Abstract
RNA splicing is a key regulatory mechanism required for correct processing of multi-exonic genes. Through alternative
splicing, it also enables diversification of information encoded by a single gene and acts as an additional layer of
regulatory control. Despite technology and software now allowing splicing to be quantified in concert with gene
expression, splicing is rarely investigated, due in part to difficulties in interpretation of differential splicing events. In
addition, splicing is rarely investigated in clinical variant annotation pipelines, despite an estimated 15% of genetic
diseases caused through alterations to splicing.
Chapter 2 addresses the current lack of annotation of a core splicing element — the branchpoint. We use experimental
annotations to develop a machine-learning model which expands annotations from covering 17% to 85% of human
introns, and show that branchpoint identity and number are related to splicing patterns.

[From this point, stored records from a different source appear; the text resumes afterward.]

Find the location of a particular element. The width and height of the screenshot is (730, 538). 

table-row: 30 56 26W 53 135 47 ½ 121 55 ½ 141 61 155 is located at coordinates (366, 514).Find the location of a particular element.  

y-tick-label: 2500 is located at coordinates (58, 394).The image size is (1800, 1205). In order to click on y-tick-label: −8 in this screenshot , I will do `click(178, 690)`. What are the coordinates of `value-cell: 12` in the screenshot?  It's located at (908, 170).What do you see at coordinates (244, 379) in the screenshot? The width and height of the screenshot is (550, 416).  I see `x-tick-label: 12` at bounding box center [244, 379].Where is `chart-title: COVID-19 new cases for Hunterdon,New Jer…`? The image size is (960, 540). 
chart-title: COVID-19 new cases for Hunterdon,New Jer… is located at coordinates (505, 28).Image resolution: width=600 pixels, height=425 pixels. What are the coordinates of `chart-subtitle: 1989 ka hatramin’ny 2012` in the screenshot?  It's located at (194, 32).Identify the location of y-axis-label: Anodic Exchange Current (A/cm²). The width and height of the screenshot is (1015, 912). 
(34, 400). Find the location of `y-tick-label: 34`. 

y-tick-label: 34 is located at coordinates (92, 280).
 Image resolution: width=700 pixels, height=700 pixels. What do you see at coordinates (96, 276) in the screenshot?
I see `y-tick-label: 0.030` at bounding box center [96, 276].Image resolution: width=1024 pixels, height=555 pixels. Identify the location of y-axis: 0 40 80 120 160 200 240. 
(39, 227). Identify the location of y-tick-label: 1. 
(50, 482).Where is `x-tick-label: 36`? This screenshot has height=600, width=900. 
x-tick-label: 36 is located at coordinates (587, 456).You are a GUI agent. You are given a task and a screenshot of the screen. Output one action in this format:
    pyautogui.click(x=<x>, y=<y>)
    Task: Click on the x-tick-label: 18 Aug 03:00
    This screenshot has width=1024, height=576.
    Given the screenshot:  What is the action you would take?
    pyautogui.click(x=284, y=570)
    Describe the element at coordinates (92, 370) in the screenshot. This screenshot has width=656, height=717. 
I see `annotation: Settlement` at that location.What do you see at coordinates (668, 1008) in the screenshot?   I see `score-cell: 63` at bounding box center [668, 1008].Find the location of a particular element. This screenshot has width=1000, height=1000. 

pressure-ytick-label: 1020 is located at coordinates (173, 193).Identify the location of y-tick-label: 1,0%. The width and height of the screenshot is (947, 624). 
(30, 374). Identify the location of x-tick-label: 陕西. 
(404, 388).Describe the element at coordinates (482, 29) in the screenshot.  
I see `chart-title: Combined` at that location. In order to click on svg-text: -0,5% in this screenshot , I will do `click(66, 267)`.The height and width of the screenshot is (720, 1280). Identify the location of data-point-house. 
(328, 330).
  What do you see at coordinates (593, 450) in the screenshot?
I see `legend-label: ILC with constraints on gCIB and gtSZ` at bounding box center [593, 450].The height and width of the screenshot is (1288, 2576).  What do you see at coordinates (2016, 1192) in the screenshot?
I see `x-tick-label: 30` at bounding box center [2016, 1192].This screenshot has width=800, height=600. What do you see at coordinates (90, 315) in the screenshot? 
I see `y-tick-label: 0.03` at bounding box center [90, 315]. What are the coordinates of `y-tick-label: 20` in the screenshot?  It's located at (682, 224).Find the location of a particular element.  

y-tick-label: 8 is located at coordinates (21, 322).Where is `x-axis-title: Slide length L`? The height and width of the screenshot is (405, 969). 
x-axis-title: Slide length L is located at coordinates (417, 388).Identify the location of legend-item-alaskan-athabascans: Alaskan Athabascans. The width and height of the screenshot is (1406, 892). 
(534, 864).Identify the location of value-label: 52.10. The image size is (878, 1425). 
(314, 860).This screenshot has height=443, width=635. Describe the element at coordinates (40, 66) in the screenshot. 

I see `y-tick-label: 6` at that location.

Chapter 3 addresses gene expression and splicing dynamics in multiple biological contexts. We show that splicing is
indeed a dynamically regulated process involved in the control of cellular responses, although more loosely controlled
and affecting a different subset of genes than differential gene expression. This work highlighted the need for
interpretive tools to discern which events are capable of producing a functional change to gene products and to
characterise such changes. In Chapters 4 and 5 we developed methods to simulate the consequences of alternative
splicing events in silico and provide automated comparisons of transcript isoforms. Through application of these tools,
we showed that splicing affects different gene sets in different manners, and can aid in the interpretation of such
results.
Lastly, in Chapter 6, we use RNA-Sequencing to identify splicing variants of clinical relevance. Using methods developed
in the previous chapters, we identify genetic variants that fall at splice elements, quantify splicing to identify aberrant
splicing events, and characterise the effects these may have on transcripts — leading to the identification of a causal
variant in 1/5 cases.
Together, the work presented in this thesis comprises a significant advance in the way that splicing is investigated, and
illustrates the importance of exploring splicing patterns to better understand development and disease.